- **REQUIREMENTS**: Rewrite the data below, changing every "screenshot" to "capture" and keeping everything else the same. Leave out the pictures.

- **RAW DATA**:
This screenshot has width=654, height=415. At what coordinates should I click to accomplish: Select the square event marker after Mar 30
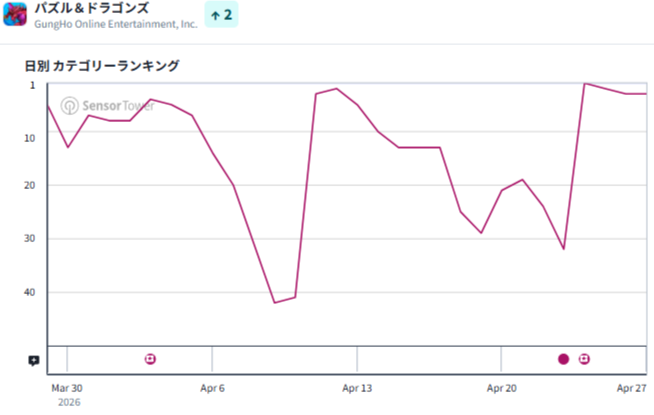pos(151,359)
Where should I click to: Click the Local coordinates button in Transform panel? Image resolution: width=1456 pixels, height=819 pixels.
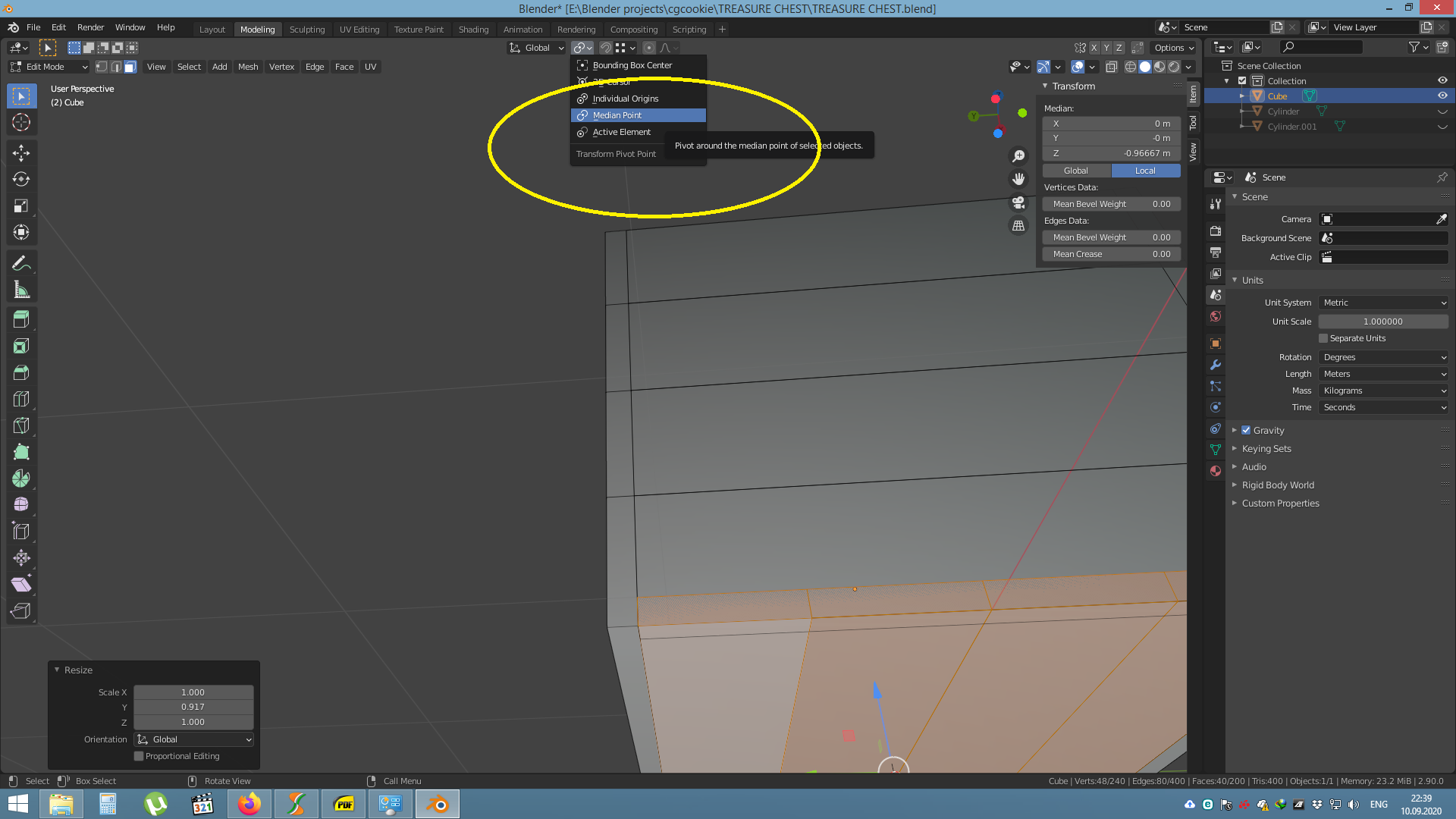click(x=1145, y=170)
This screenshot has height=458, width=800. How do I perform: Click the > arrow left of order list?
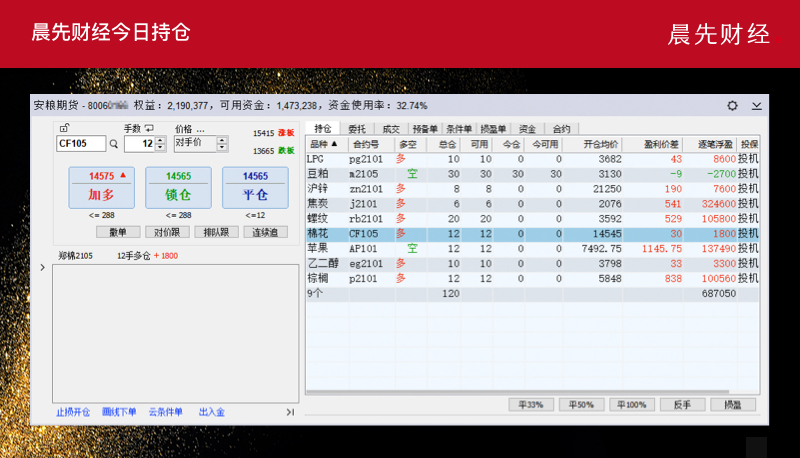click(x=41, y=268)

- **OUTPUT FOR THIS EXERCISE**:
This capture has width=654, height=415. At what coordinates should I click to accomplish: Select the square event marker after Mar 30
pos(151,359)
Where should I click to: Click the Local coordinates button in Transform panel? Image resolution: width=1456 pixels, height=819 pixels.
click(x=1145, y=170)
This capture has height=458, width=800. How do I perform: Click the > arrow left of order list?
click(x=41, y=268)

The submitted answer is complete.